Researchers trained a rudimentary computer vision system on a database of human faces. The faces were labeled with self-reported tags that indicated whether the person depicted was gay or straight.
Over time, they were able to reach superhuman levels of accuracy. According to the researchers, the AI was better able to tell which faces were gay than humans, and no one knows why.
Here’s the truth: no human being can tell if another human being is gay. We can guess. Sometimes we guess right, other times we guess wrong. This is not science.
Science requires observation and measurement. If there is nothing to observe or measure, we cannot do science.
Homosexuality is not a basic truth. There is no scientific standard for homosexuality.
Here’s what I mean: are you gay if you experience same-sex attraction or only if you act on it? Can you be a gay virgin? Can you have a queer experience and stay straight? How many gay thoughts does it take to qualify as gay, and who gets to decide that?
The simple reality is that human sexuality is not an issue you can plot on a map. No one can determine if someone else is gay. People have a right to stay in castes, deny their own experiential sexuality, and decide how much “gay” or “right” they need in their own lives to determine their own labels.
There is no scientific test for gays. And that means the Stanford team can’t train AI to detect homosexuality; it can only train an AI to try and beat humans in a discrimination game that has no positive real-world use case.
The Stanford gaydar newspaper is just one of thousands of examples of black box alchemy out there. It shouldn’t surprise anyone that this line of research is so popular, it’s the low-hanging fruit of ML research.
Twenty years ago, the number of high school graduates interested in machine learning was a drop in the ocean compared to the number of teens entering college this year to earn a degree in AI.
And that’s both good and bad. The good thing is that there are more brilliant AI/ML researchers in the world today than ever – and that number will only continue to grow.
The bad thing is that every AI classroom on the planet is littered with students who don’t understand the difference between a Magic 8-Ball and a prediction model — and even fewer understand why the former is more useful for predicting human outcomes.
And that brings us to the three things every student, researcher, professor, and AI developer can do to make the entire field of AI/ML better for everyone.
- Don’t do black box alchemy.

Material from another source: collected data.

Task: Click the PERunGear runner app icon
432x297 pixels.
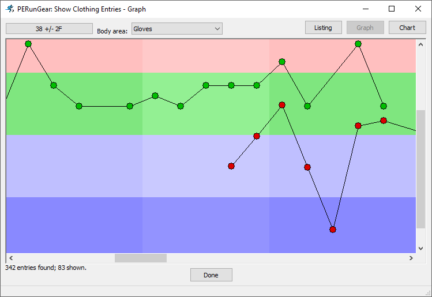Action: point(10,9)
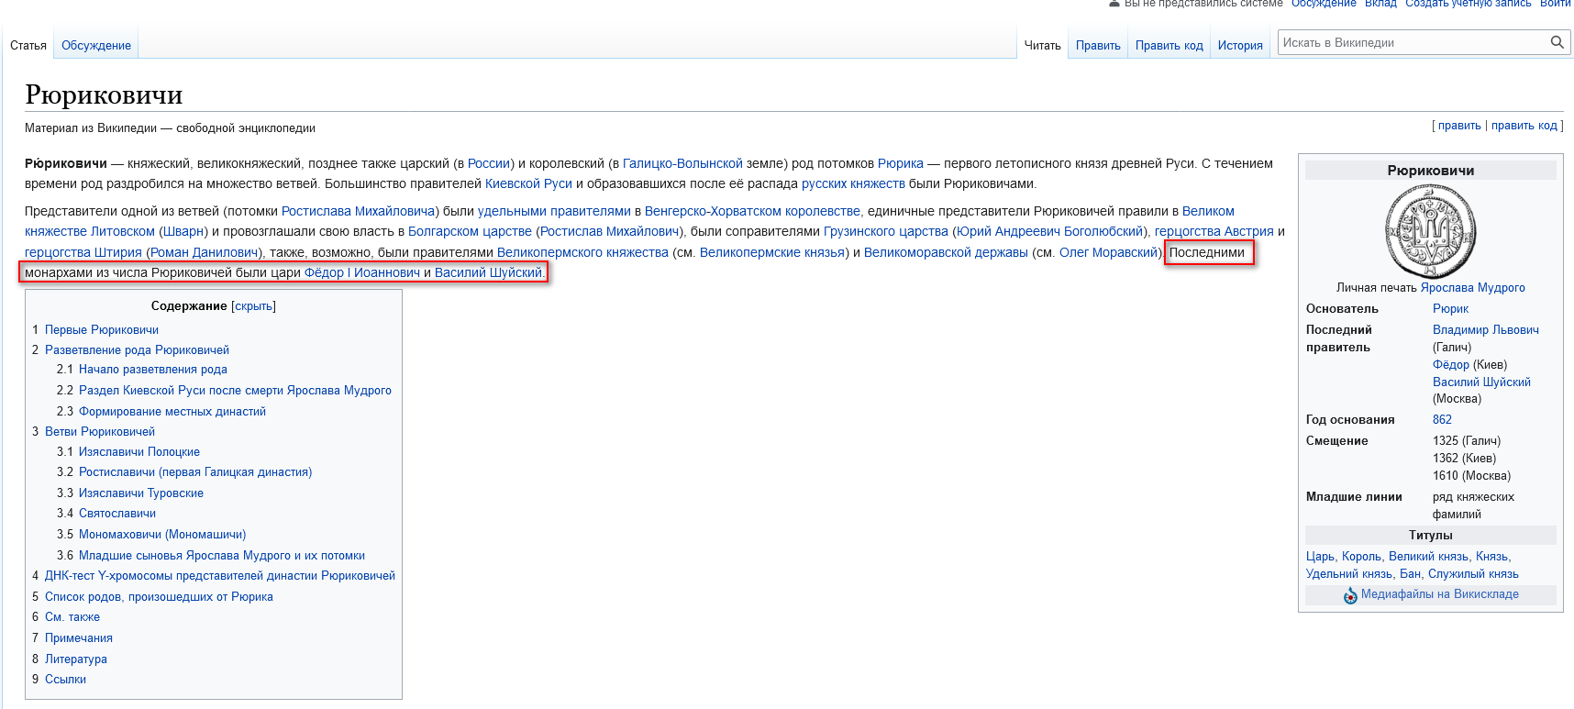
Task: Select the 'Править код' tab
Action: click(1169, 46)
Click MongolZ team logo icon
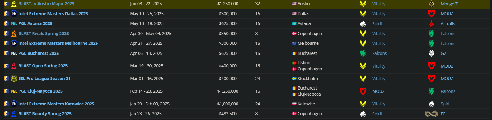This screenshot has height=120, width=492. [x=431, y=4]
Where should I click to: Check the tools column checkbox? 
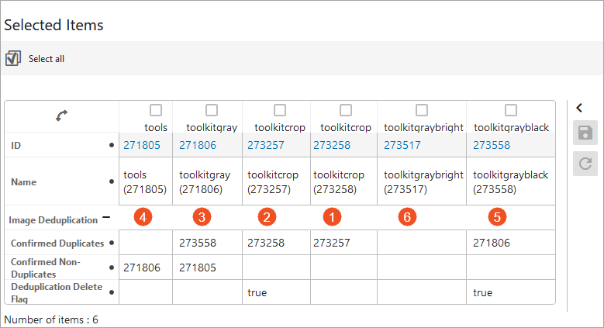156,110
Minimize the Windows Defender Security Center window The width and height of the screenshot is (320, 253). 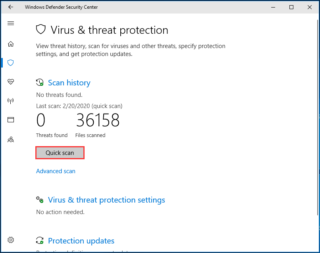click(273, 7)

The first question to ask before embarking on an AI project related to prediction is: will it impact human outcomes? If the only science you can use to measure the effectiveness of your project is to compare it to human accuracy, chances are you’re not doing a great job.
- Don’t create new models for the sole purpose of exceeding the benchmarks of previous models just because you can’t afford to manage useful databases.
- Do not train models on data that you cannot guarantee to be accurate and diverse.
I’d like to end this article with those three tidbits as a sort of smug mic drop, but it’s not that moment.
The fact is that a large proportion of students will likely struggle to do anything new in AI/ML that does not break all three of these rules. And that’s because black box alchemy is easy, building custom databases is damn near impossible for anyone without the resources of big technology, and only a handful of universities and companies can afford to train models with large parameters. .
We’re stuck in a place where the vast majority of students and aspiring developers don’t have access to the resources needed to go beyond looking for “cool” ways to use open source algorithms.
The only way to get through this era and into a more productive era is for the next generation of developers to scold current trends and push their way from the status quo – much like the current group of pioneering AI developers. did in their time.